| Document segment |
= Beginning of Section =

Stakes: an element of storytelling that is difficult to quantify. It’s the component of a narrative that serves as an enticing hook to keep a reader invested in a story from page to page. Yet, at the same time, stakes can be the one factor that enrages or turn-offs a reader if not handled well. Because a stake is, at its core, incredibly volatile. Because stakes are built on the idea of probability. A risk. A gamble. An action that isn’t guaranteed success. And, as with any gamble, if you win or lose too often, the thrill of anticipation can quickly turn bland or bitter. But stakes are the delicious flavor of the story, the glue that binds your reader’s heart to your characters.
So, then you ask, what’s the best way to approach stakes in a story? A good place start is to play twenty questions with yourself. Begin with the obvious questions like: What is at stake? What does a character stand to gain? What do they stand to lose? And why do they need to act? How soon do they need to take action? And then go down the list to the more specific details like individual scenes, characters, and actions.
Take a Gamble, Take a Risk: A good formula for establishing your stakes is to determine the risk by balancing rewards vs. consequences. If you want to raise your stakes, increase the risk through consequences. You can determine risk by comparing how much a character stands to lose vs how much they stand to gain. The greater the odds are stacked against the character, the higher the risk becomes. However, it isn’t until failure occurs that your reader will finally believe in your stakes. You must be willing to commit to a negative consequence to make your risks believable.
Up the Consequences: A quick and easy method to increase stakes is to have several consequences impact your story and characters. The more the protagonist fails, the slimmer the odds become, and you will create an effective bottleneck of hardship for your character. If you want a good example of crafting high stakes based on consequences, look at the “Zombie Narratives” of the 2000’s-2010’s. A good portion of these stories raised the stakes by constantly having terrible things occur to the characters, creating a greater sense of anxiety and anticipation for the reader/viewer as time and time again and again, the characters faced failure and consequences. However, some of these stories ran into a problem: they never provided rewards. This is the Achilles heel of a story that is hyper focused on risks, consequences, and stakes: if you never give rewards to the characters, you will end up with very angry and dissatisfied readers. Even in the most hopeless dystopian story, a reader still wants a reason to celebrate. A purpose for the actions of the characters. Rewards and successes aren’t just for your characters, they’re for your readers too.

= End of Section =

| Things to do |
1: Using the piece on stakes in storytelling, explain why a writer must be willing to commit to a negative consequence.
2: Write the next part of the piece on stakes in storytelling, continuing from its last paragraph.

| Information given |
= Beginning of Section =

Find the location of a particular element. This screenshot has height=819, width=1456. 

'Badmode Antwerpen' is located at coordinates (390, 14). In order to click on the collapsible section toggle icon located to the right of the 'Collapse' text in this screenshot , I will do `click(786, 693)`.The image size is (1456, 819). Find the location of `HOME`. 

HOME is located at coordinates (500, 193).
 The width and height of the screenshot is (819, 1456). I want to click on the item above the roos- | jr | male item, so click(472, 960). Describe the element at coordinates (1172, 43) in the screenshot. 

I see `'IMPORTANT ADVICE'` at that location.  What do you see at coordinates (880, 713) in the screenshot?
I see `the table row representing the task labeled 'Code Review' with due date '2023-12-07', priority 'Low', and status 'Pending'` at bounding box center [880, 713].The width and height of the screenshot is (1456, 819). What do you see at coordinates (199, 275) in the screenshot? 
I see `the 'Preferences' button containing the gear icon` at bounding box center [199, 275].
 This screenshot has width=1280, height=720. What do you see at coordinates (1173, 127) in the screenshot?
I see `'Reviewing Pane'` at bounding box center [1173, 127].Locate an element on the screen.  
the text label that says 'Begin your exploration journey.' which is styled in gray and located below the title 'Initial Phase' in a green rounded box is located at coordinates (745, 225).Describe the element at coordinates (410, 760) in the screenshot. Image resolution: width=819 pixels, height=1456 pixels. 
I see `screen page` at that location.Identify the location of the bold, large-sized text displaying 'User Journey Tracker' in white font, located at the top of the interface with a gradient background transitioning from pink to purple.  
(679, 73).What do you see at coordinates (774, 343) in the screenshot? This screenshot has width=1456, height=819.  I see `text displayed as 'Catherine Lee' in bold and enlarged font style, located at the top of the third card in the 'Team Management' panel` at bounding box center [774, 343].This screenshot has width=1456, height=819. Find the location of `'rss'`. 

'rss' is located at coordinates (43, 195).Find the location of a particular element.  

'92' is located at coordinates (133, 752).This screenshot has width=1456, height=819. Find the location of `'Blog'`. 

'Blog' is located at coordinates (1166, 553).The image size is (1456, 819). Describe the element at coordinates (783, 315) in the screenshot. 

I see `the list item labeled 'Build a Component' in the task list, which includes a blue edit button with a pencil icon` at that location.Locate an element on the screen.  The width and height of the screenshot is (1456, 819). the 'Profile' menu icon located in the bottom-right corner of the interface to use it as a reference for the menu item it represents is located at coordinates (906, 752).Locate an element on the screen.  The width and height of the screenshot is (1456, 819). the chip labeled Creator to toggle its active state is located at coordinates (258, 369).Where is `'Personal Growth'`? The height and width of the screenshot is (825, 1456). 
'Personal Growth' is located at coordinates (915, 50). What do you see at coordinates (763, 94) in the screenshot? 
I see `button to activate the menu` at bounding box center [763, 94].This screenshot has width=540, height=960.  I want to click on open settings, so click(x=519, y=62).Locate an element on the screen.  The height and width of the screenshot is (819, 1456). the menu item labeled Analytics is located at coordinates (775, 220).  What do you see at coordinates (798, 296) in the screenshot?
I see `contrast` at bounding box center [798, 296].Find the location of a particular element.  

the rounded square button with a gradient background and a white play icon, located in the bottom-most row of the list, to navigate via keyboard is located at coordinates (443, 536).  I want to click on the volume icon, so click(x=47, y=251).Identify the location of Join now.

= End of Section =

| Answers in order |
1: Readers don't truly believe in the stakes until failure actually happens. Committing to a negative consequence is what makes the risks believable.

2:
Provide Rewards: Typically speaking, rewards lower stakes. The best way to think of rewards is like the oasis in the middle of a desert. It’s a nice place to rest, especially if the rest is well-earned after a long expedition, but if the oasis isn’t the end of the journey, you need to move on. The more and more your characters succeed in their actions and goals, the less your reader will be concerned for your characters. Think of stakes like a bell curve, risk and consequences increase the curve, while rewards decrease it. And, overdoing rewards can result in a flat-lined narrative that bores the reader, even if you have built up an incredible finale where the character achieves all they have ever wanted or desired. If the character has never lost, then they have no reason to celebrate their final victory. If a character has never suffered, then they cannot appreciate joy. If a character has never failed at love, then they will never know the value of the relationships they have.
And Balance Everything for Tone: Finally, stakes can help you determine the tone of your story. You want a lighter, happier tone? Let your consequences and failures come with rewards. A darker tone? Let your rewards come with consequences. A tragic tone? Start off by showering your character with unearned reward after reward, then take it all away. An underdog tone? Start off with an almost unfair amount of consequence after consequence, then allow the character to finally receive its reward at the very end.
What are some of your thoughts on stakes?